Now, to see so many such institutions of higher education wallowing in moral confusion and hypocrisy is cause for dejection at how far the sector has fallen, and how little many young Americans know of essential history once so immediate and universally understood.
It isn’t just the students on many campuses who have a flawed understanding of Israel’s history and a warped moral sensibility. By now, too many of those running these institutions have, to their detriment, spent their adult lives closeted with people with views identical to their own, but vastly different from a majority of their fellow citizens. It came as a shock to them that their moral-equivalence dithering over Israel’s right to self-defense met with such outrage.
In trying to make amends, they found themselves in a hole of their own excavation. After pontificating so often about “microaggressions,” “hostile environments” and “hate speech” of vastly lesser virulence and almost never true violence, they could not suddenly remain institutionally mute about the real items.

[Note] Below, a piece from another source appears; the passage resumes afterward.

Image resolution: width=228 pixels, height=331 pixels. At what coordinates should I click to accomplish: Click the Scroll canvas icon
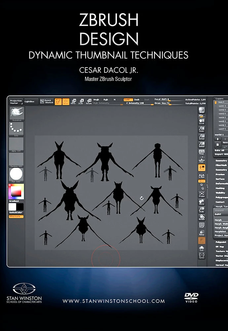pyautogui.click(x=201, y=121)
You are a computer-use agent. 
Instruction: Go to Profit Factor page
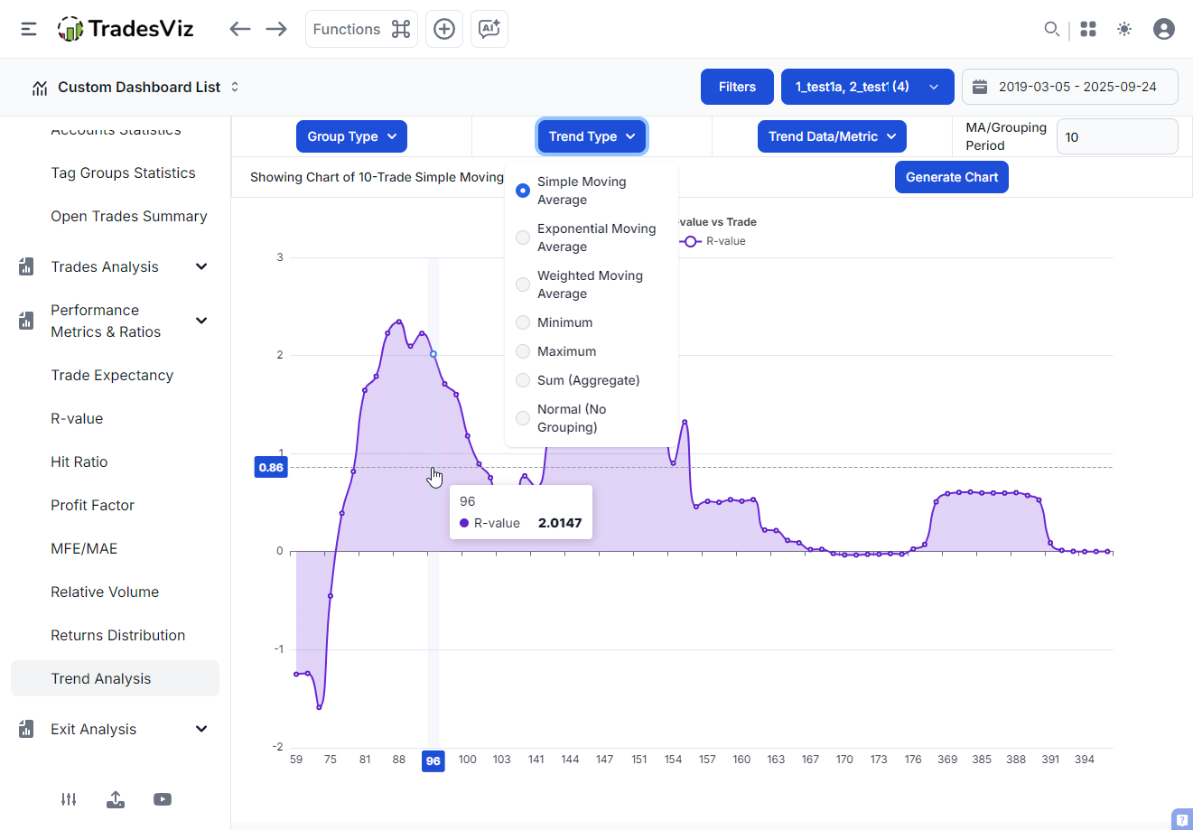pyautogui.click(x=92, y=505)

Having suppressed and “canceled” speech at variance with the dogmas dominant on their campus, they had no answer for those who called, unwisely in my opinion, for the suppression of speech or the outright banning of organizations espousing hatred and endorsing atrocity.
But maybe this disgraceful moment can be at least partially redeemed if it encourages some self-awareness in these administrators and reduces some of the arrogance that has caused increasing numbers of Americans to turn away from attending college altogether. Higher ed has operated for too long in a homogenous, non-diverse bubble of groupthink. America would benefit if that bubble were burst by the sudden discovery of a larger world of people who see things very differently.